Grasslands offer bobwhite quail everything they need to survive so it’s no surprise these birds are using prairie habitat. Instead of being relegated to small strips of protection, grassland fields offer food, shelter from the elements, and cover from predators. Predators being nest thieves like raccoons and coyotes… and of course, hunters. There is typically more bobwhite quail in a 200 acre prairie than 200 acres of fencerow cover, but it is more difficult to hunt those 200 acres of prairie. It’s tougher walking and the bobwhite quail have the advantage. You’re on their home turf. There are a few ways to tip the odds in your favor.
The More, The Merrier
Don’t hog the hunting to yourself. Quail hunting can be a very social activity and having extra hunters in your party increases the odds of success. You’ll be able to cover more ground with more hunters and dogs.
Don’t Be A Grass Snob
When hunters approach the typical prairie, they often hunt the thickest cover they see. This is often a good strategy since logic would tell you that thick cover equates to more birds. But this isn’t always the case. Depending on where the food is, bobwhites will often be in the short grass. If land managers use cattle grazing as a tool, grazed areas can be magnets to quail.

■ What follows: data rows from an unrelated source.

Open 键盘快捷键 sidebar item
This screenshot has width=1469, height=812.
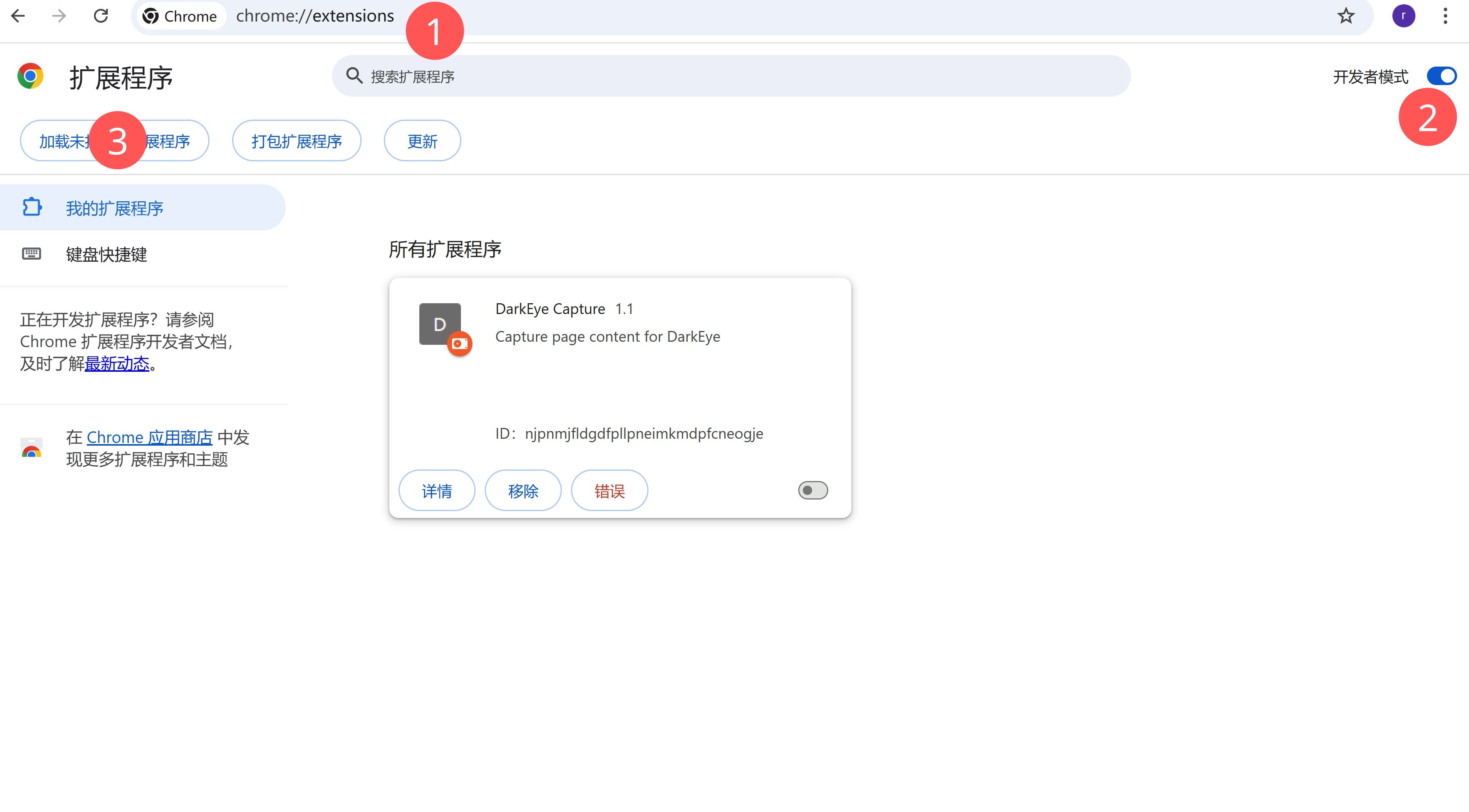[106, 254]
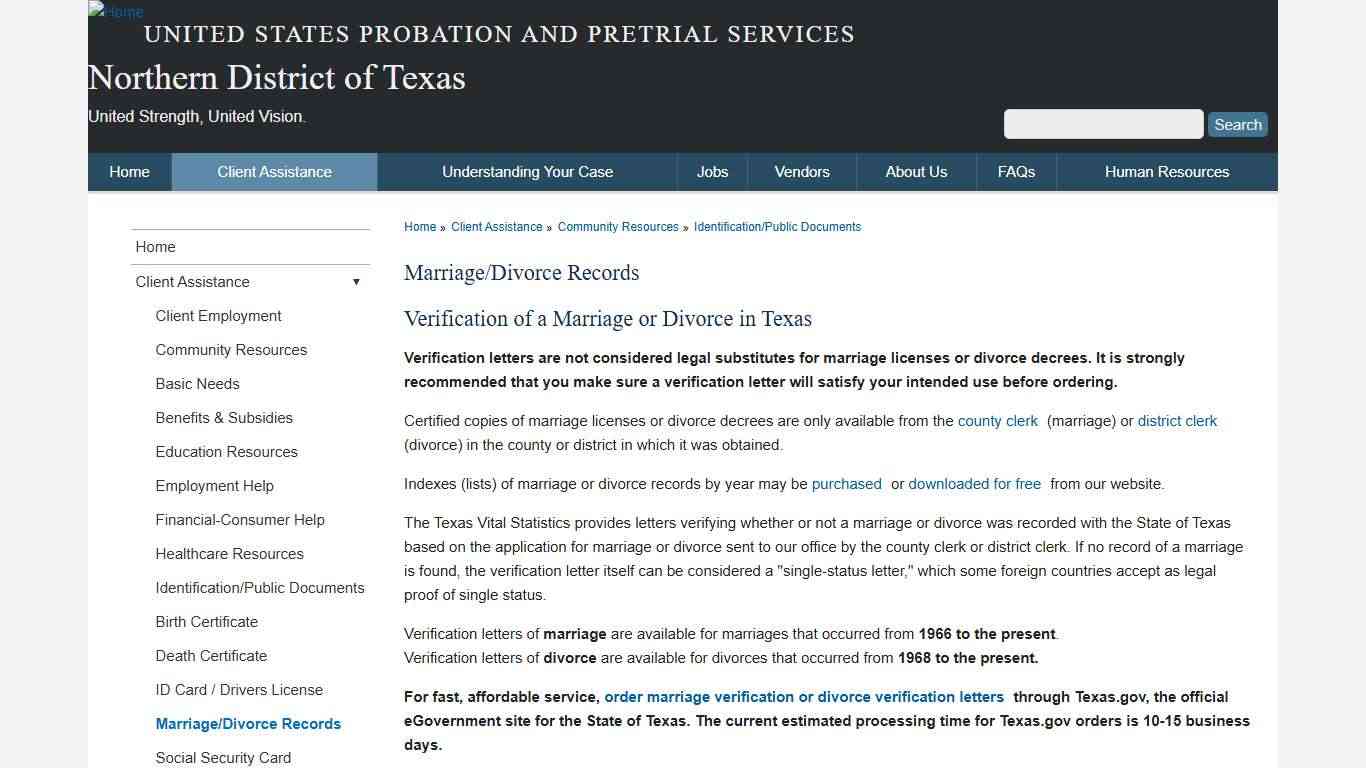Viewport: 1366px width, 768px height.
Task: Open the Home tab in navigation bar
Action: pyautogui.click(x=129, y=171)
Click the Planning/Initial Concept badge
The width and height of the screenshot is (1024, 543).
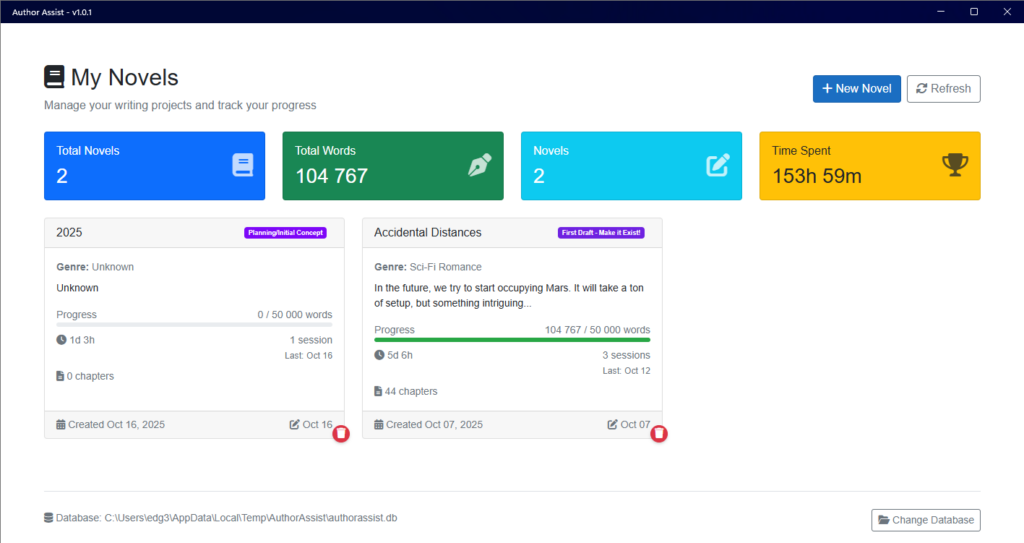click(285, 233)
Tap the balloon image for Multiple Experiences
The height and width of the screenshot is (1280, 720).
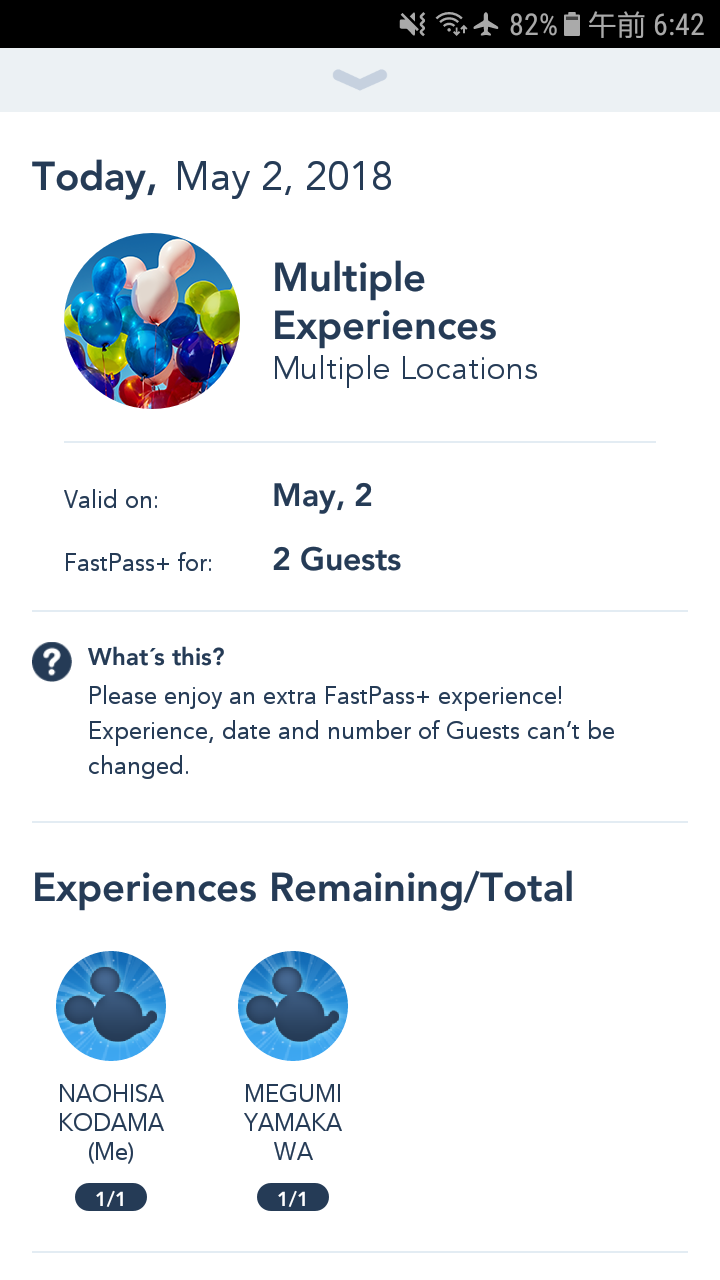(x=152, y=321)
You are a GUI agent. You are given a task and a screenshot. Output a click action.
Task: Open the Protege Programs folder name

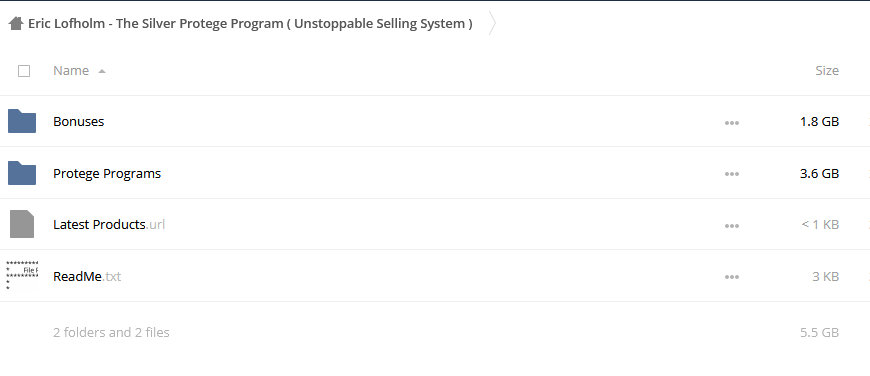click(x=107, y=174)
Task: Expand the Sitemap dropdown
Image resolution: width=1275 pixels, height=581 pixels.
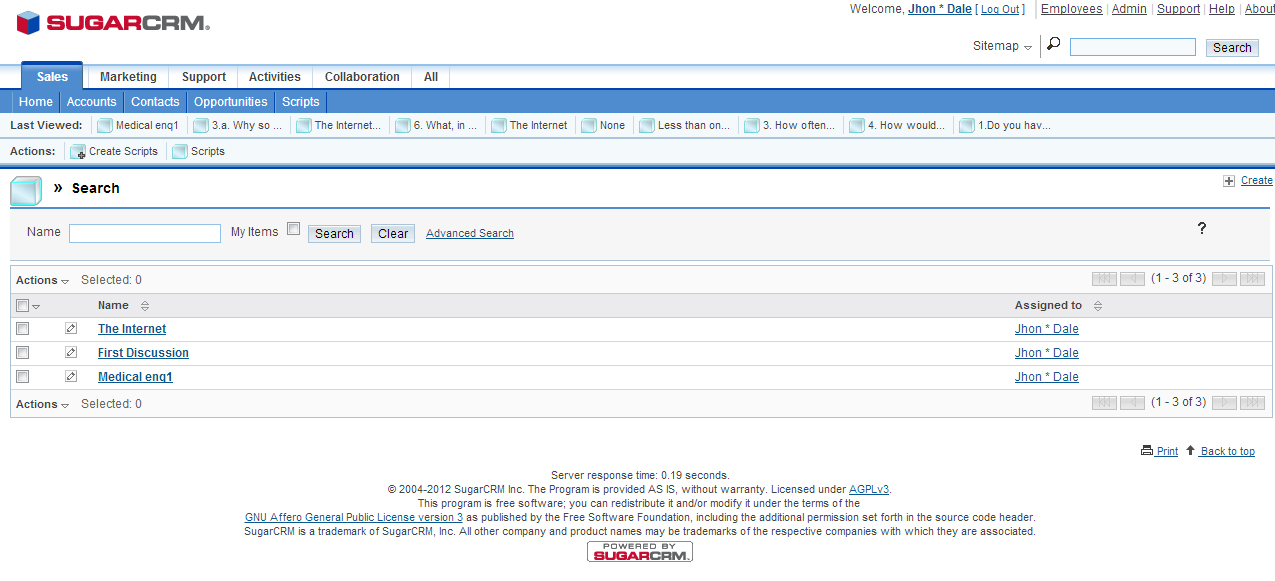Action: (1002, 46)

Hunters will walk past more quail than they will see during many hunts. Quail spend their entire lives on the ground and are skilled at avoiding hunters and other predators without flushing. Some will hold tight in cover and others will move away from the sounds of dogs and hunters. If you’re in good quail country, work fields a second time from an opposite angle. The second pass often yields more birds than the first.
Don’t be afraid to work the interior sections of big grasslands. Casual hunters usually hunt the fencerows early in the season. This pushes a lot of birds into the middle sections of prairie grasslands. After the season is in full swing, quail will stay where pressure is lightest. This is especially true if food sources are good.
Hunting bobwhite quail in prairie grassland is a little more work than hunting agricultural fencerows and draws. But like anything else, hard work has it’s benefits.